- _Supplied passage_:
++++++++

Description
Charles Redd Center Phi Alpha Theta Book Award for the Best Book on the American West
2018 Francis Armstrong Madsen Best Book Award from the Utah State Historical Society
2018 Best First Book Award from the Mormon History Association
Newly created territories in antebellum America were designed to be extensions of national sovereignty and jurisdiction. Utah Territory, however, was a deeply contested space in which a cohesive settler group-the Mormons-sought to establish their own "popular sovereignty," raising the question of who possessed and could exercise governing, legal, social, and even cultural power in a newly acquired territory.
In Unpopular Sovereignty, Brent M. Rogers invokes the case of popular sovereignty in Utah as an important contrast to the better-known slavery question in Kansas. Rogers examines the complex relationship between sovereignty and territory along three main lines of inquiry: the implementation of a republican form of government, the administration of Indian policy and Native American affairs, and gender and familial relations-all of which played an important role in the national perception of the Mormons' ability to self-govern. Utah's status as a federal territory drew it into larger conversations about popular sovereignty and the expansion of federal power in the West. Ultimately, Rogers argues, managing sovereignty in Utah proved to have explosive and far-reaching consequences for the nation as a whole as it teetered on the brink of disunion and civil war.

++++++++

- _Given data_:

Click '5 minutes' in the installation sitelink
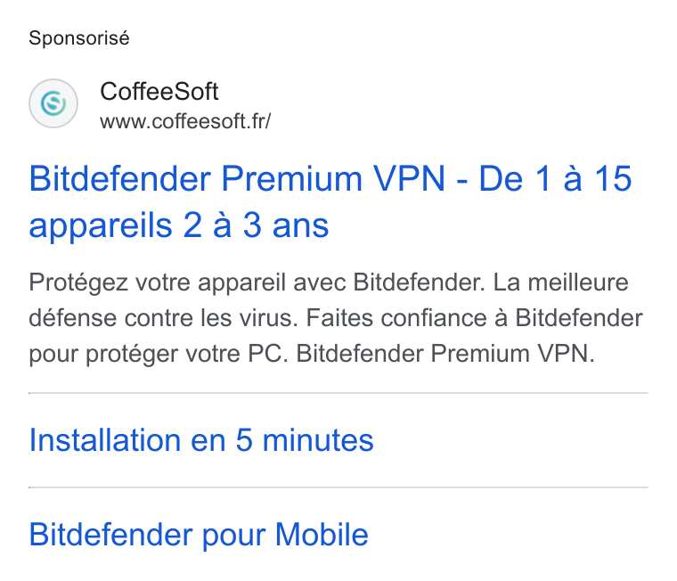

++++++++

- _Exercise directions_:
In the book description, switch "antebellum" for "pre-Civil War" and write out the text from the words "Description" through the words "newly acquired territory.".

- _Output for this exercise_:
Description
Charles Redd Center Phi Alpha Theta Book Award for the Best Book on the American West
2018 Francis Armstrong Madsen Best Book Award from the Utah State Historical Society
2018 Best First Book Award from the Mormon History Association
Newly created territories in pre-Civil War America were designed to be extensions of national sovereignty and jurisdiction. Utah Territory, however, was a deeply contested space in which a cohesive settler group-the Mormons-sought to establish their own "popular sovereignty," raising the question of who possessed and could exercise governing, legal, social, and even cultural power in a newly acquired territory.